Vorerst aber sieht es gut aus für den Fidesz. Die jüngste Umfrage des (regierungsnahen) Nézőpont-Instituts sieht die Partei bei 54 Prozent der „sicheren“ Wähler, und die Oppositionsparteien bei nur 38 Prozent. Das ist im Vergleich zum Jahresbeginn ein leichter Anstieg für den Fidesz (drei Prozent mehr), und ein deutlicher Verlust für die Oppositionsparteien.

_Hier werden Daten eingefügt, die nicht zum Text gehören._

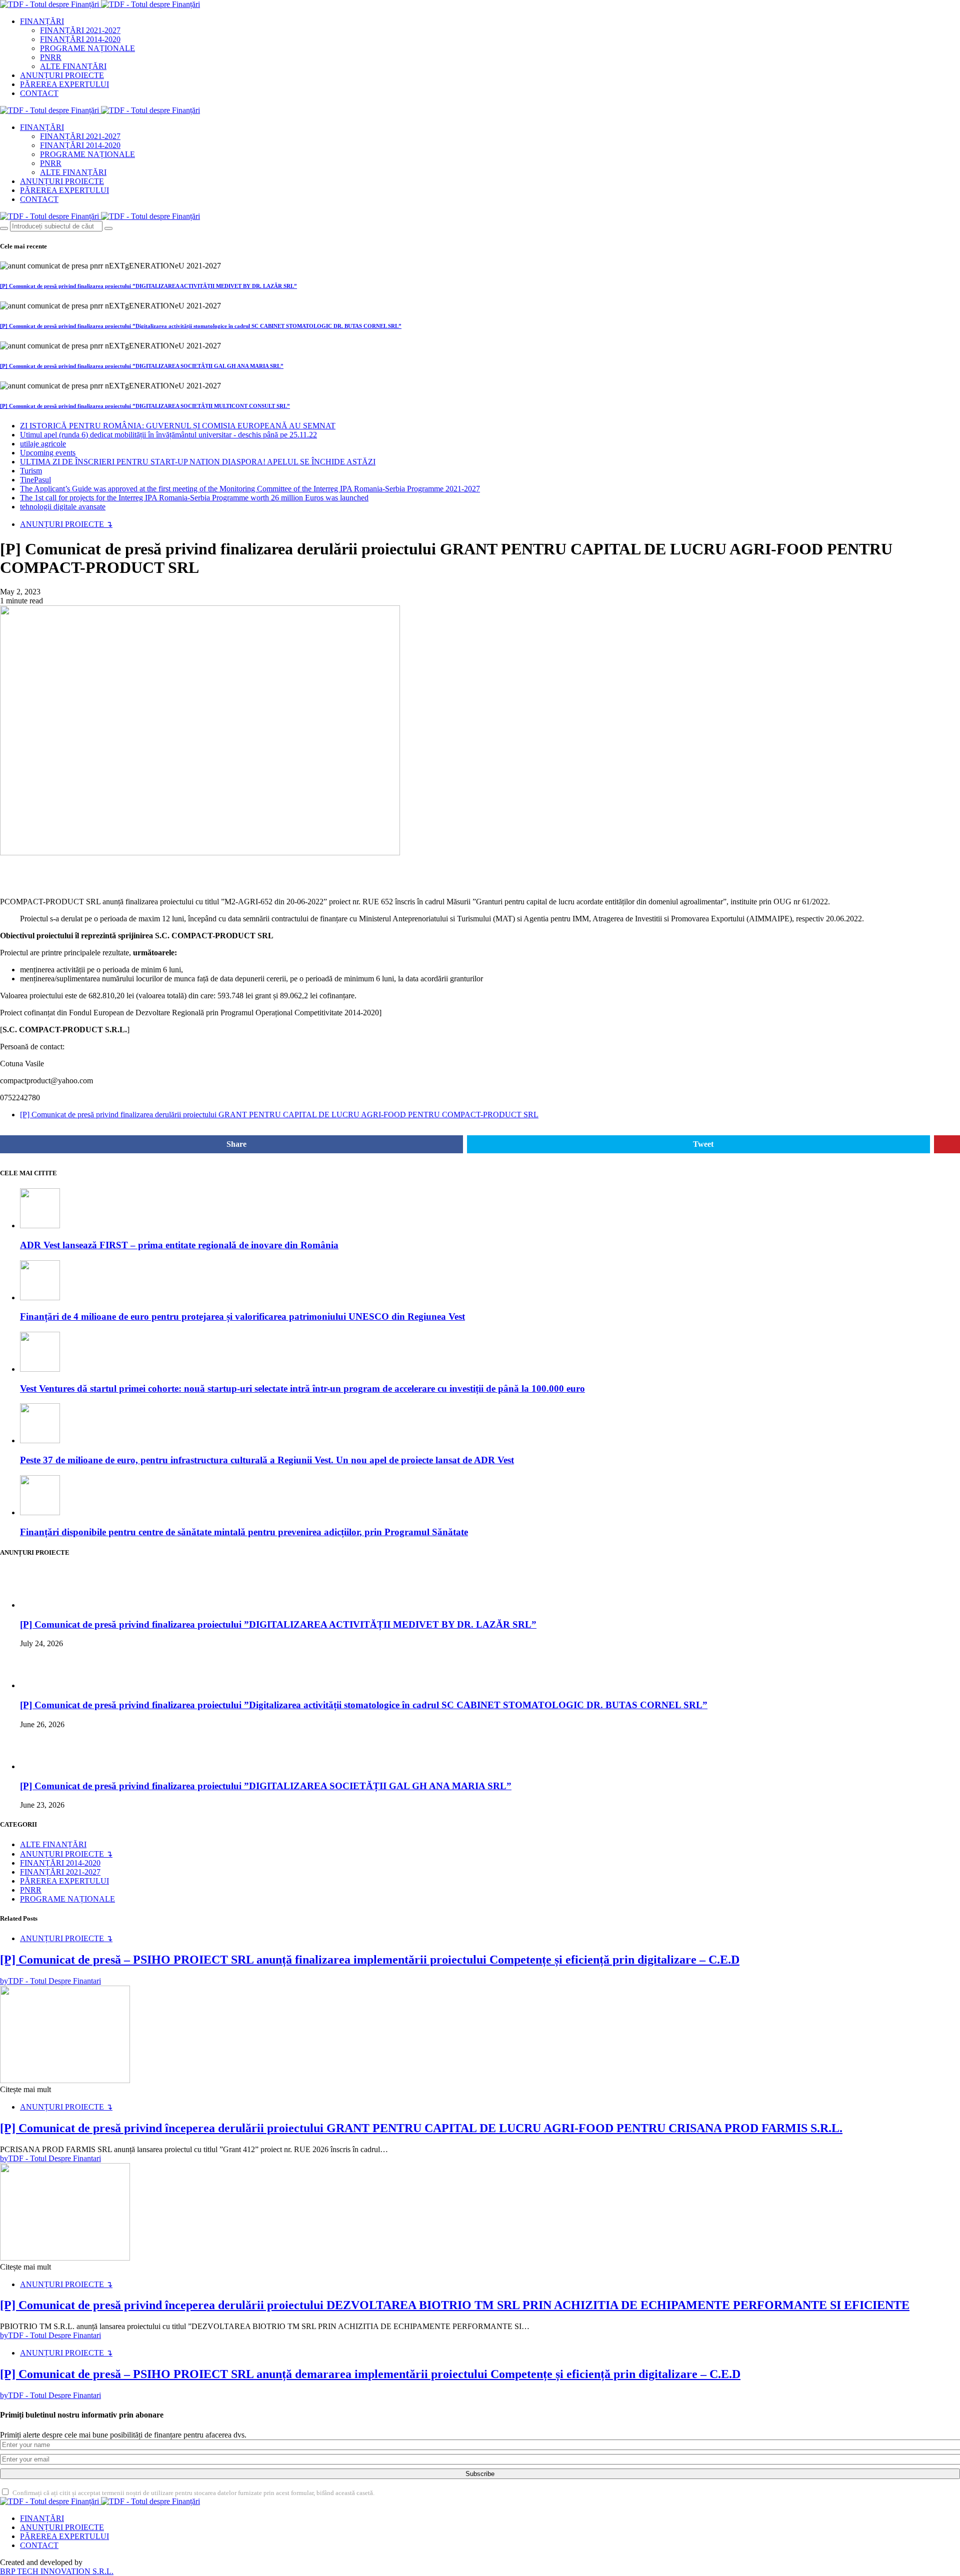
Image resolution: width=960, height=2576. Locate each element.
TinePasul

Es betrifft aber nur die Listenwahl und sagt nicht viel über die Lage in den einzelnen Wahlkreisen. Innerhalb des Oppositionslagers sieht die Umfrage die liberale „Momentum” als stärkste Kraft, mit 13 Prozent der „sicheren“ Wähler. Vielleicht profitiert die Momentum davon, dass das innenpolitische Kräftemessen in der Epidemie bislang vor allem zwischen dem Fidesz und den Linksparteien MSZP-Párbeszéd sowie der „Demokratischen Koalition” (DK) stattfand. Gegen die „Momentum” hat der Fidesz in der politischen Kommunikation noch kein wirklich wirksames Mittel gefunden, aber das ist vielleicht auch nicht nötig – solange die Anziehungskraft der Momentum auf die gebildeteren Schichten der Universitätsstädte begrenzt ist.